There was a particular story Father loved to tell. Once the waters near us were colorless and clear. Then factories sprung up, their waste dyeing the rivers blue because of all the chemicals in it. Later the bosses put in more chemicals to de-color the wastewater. Father had traveled to many cities and tasted many waters. He said his tongue could tell the differences, even when his tongue failed to detect that the dinner was leftover, undated and cold.
He described the finest jeans the way men describe the finest women—they break men’s legs in thousands.

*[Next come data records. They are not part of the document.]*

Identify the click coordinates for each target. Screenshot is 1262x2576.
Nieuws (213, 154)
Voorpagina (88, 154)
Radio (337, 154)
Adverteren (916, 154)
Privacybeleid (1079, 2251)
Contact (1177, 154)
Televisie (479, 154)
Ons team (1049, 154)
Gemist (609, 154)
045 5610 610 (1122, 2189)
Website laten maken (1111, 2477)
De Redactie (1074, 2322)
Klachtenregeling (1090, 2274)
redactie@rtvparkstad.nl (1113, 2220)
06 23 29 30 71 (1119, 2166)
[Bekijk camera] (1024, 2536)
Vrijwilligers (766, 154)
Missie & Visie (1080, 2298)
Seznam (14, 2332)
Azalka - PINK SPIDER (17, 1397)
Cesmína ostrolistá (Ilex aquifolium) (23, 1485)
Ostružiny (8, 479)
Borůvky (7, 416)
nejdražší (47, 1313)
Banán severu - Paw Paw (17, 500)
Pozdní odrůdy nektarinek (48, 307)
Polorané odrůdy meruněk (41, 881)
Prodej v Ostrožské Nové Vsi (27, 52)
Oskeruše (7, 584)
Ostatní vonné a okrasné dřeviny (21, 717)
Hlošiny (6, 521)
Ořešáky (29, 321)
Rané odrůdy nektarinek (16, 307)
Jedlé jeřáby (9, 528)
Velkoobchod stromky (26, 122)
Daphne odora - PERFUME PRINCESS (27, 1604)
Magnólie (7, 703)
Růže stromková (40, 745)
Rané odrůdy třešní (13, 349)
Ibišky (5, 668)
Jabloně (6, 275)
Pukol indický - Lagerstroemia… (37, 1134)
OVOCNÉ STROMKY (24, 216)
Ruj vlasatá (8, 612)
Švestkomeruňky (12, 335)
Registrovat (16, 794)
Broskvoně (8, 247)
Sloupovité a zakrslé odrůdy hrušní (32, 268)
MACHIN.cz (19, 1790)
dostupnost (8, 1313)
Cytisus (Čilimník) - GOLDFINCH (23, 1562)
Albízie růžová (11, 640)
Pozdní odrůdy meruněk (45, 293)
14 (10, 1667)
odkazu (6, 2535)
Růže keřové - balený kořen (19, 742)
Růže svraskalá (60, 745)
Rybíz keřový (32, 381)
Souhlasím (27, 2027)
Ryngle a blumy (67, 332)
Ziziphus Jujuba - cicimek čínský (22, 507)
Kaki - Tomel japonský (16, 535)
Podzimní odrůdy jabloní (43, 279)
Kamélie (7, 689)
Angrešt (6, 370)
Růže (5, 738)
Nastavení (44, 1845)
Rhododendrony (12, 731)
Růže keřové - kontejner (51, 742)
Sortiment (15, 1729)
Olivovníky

Across the Pacific Ocean, he said, textile-men were standing along the shore day and night like a tireless wall. Wearing valuable raw jeans, they marched into the water and soaked their legs, and let the waves and time slowly gradate the dark denim into a softer blue. The fading would be so subtle, Father said, that even the pickiest quality controller wouldn’t be able to invent a fine. Is it why the oceans are blue? I asked. You’re brought up by blue, Father said. Now as I walk past shopping malls, I always stop and stare at those jeaned-leg mannequins without the upper body, wondering if those legs would feel the same salty waves, a flapping blue that feeds, a flapping blue that kills.